In terms of future and further research, this report provides four suggestions:
1. There are still gaps over how best to measure to impact of SDM, an issue that is frequently mentioned in the literature (Legare & Thompson-Leduc, 2014),. Additional research could subsequently give it more weight in policy contexts (and provide a framework for the first Policy Recommendation) and raise the public awareness further, especially if a common set of validated measures were identified.
2. The role of the key conditions (Gulbrandsen, et al., 2016) and surrounding environment (Joseph-Williams, et al., 2014) to help or hinder an SDM process.
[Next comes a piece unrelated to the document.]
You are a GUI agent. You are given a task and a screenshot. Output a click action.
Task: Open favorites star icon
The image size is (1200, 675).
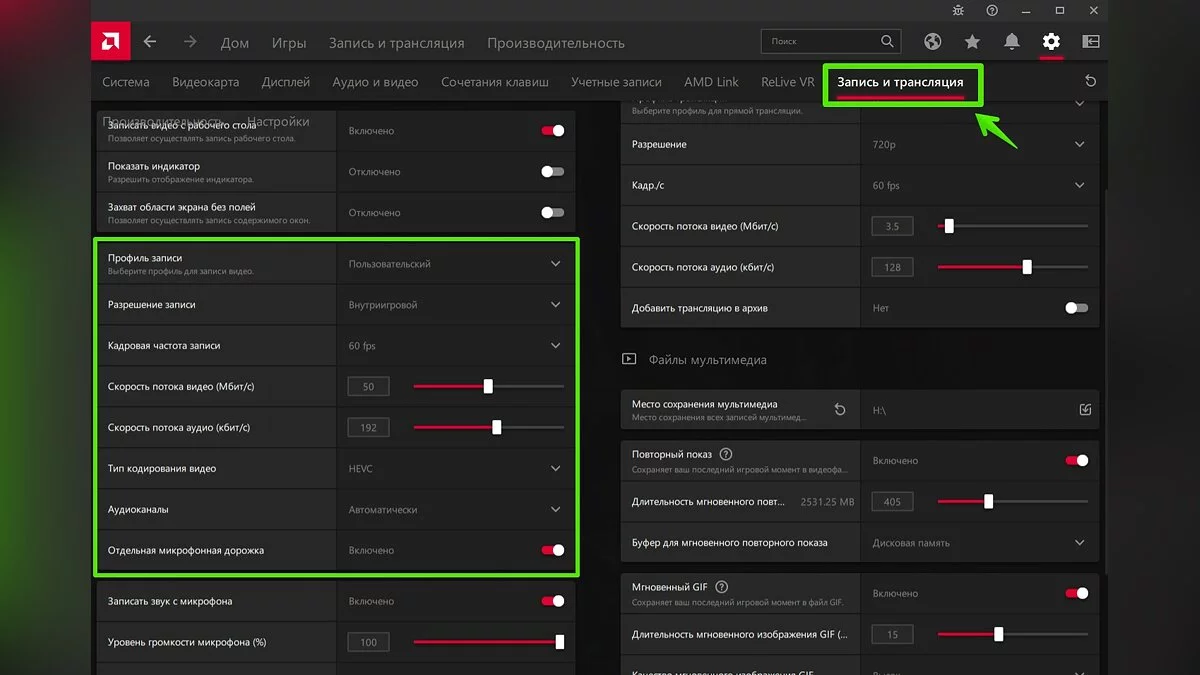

3. Obtaining a better understanding of what makes a patient and clinician label a decision as 'shared', as research has highlighted some inconsistencies between the views of the two groups (Leppin, et al., 2014; Shay & Lafata, 2015).
4. Research on why certain treatments become less popular after an SDM process, to gain a better understandings of patient preferences and outcomes, as patients tend to choose less treatments as they become more informed (Mulley, et al., 2012).